Rosaline’s cheeks heated again.
“We thought we might as well make some money off the situation,” Captain Lawrence continued. “It was not a question of if, but when.”
Dogberry parted with a fifty-dollar bill with a tear. “Why couldn’t you two have waited until next week?”
The captain smiled and counted his money.
“Your timing was perfect,” he licked his finger to peel some bills apart. “You just made me $800 richer.”
“You’re welcome?” Rosaline responded, unsure if that was a statement or a question.
The rest of the detectives and officers grumbled as they returned to work.
“Montague, Capulet,” Captain Lawrence paused on his way back into his office.
“Yes, sir?” Benvolio straightened.
“You will still need to make an appointment with HR.”
“Right away, sir.” Rosaline nodded.
“Well, that was awkward,” Benvolio remarked as he shut the door to Human Resources. “Who knew Hermia was in on the bet too?
Rosaline laughed.
“It’s kind of weird that they’re all so invested in us.”

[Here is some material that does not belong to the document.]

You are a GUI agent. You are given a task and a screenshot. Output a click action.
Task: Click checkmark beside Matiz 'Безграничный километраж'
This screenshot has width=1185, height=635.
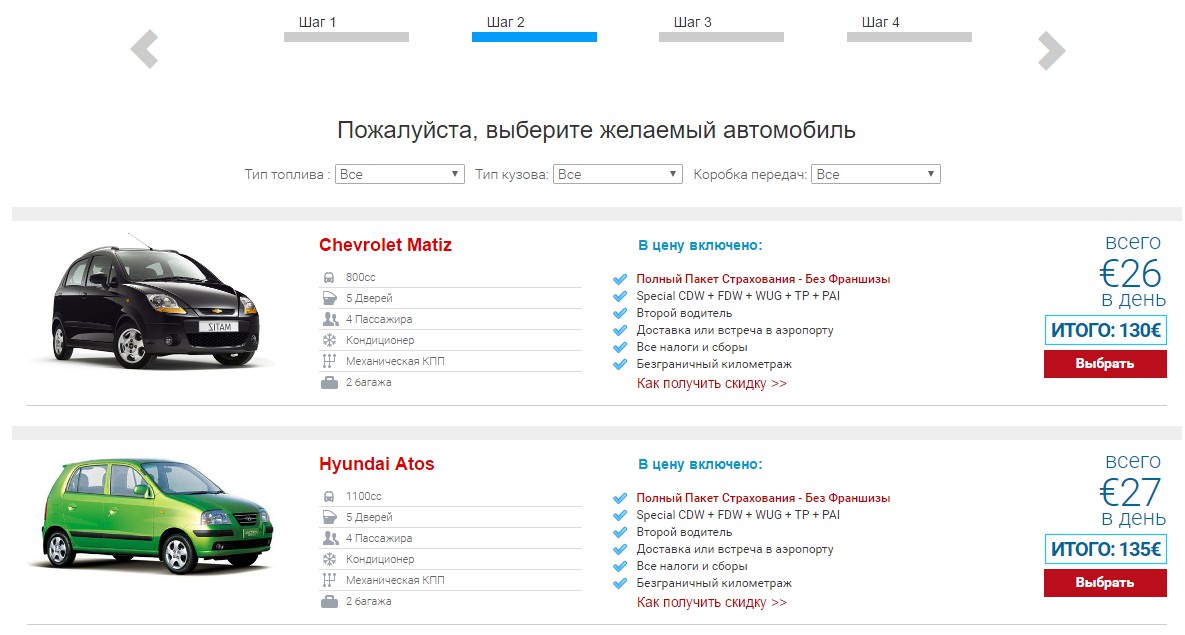point(620,364)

Hermia’s muffled sobs echoed in the empty hallway as they walked away.
“Don’t they have anything better to do?”
Benvolio pressed the elevator button.
“Like solving crimes?”
Rosaline raised an eyebrow.
The elevator doors dinged open.
“Speaking of which,” Benvolio followed Rosaline inside, “We should get back to our sword-wielding murderer case. I was just reviewing the evidence from the new crime scene and Dogberry’s and Verges’ interviews with Truccio’s associates when you got in.”
The elevator lurched downward.
“Alright, let’s get cracking,” Rosaline grinned.
When the elevator arrived, Rosaline bounded over to their desks, snatching her coffee from her desk in the process, and plopped into Benvolio’s rolling chair.
“Show me what you got,” Rosaline smirked with a playful nod.
Benvolio wheeled her over to their evidence, recreated from the board at the hotel.
“I see you brought the glitter string from the hotel,” Rosaline remarked.
“It makes it easier to think.”
Benvolio grabbed the folder from his desk and jogged back over to her. Taking a photo out of the folder, he stuck it below the mugshot of Truccio.
The photo showed a dingy apartment, clearly ransacked by someone looking for something.
“From Truccio’s associates, we were finally able to locate where he was squatting in between couches, but it seems our friend the Hooded Man got there first. The place was completely turned over; he was evidently looking for something, but we don’t know if he found what he was looking for.”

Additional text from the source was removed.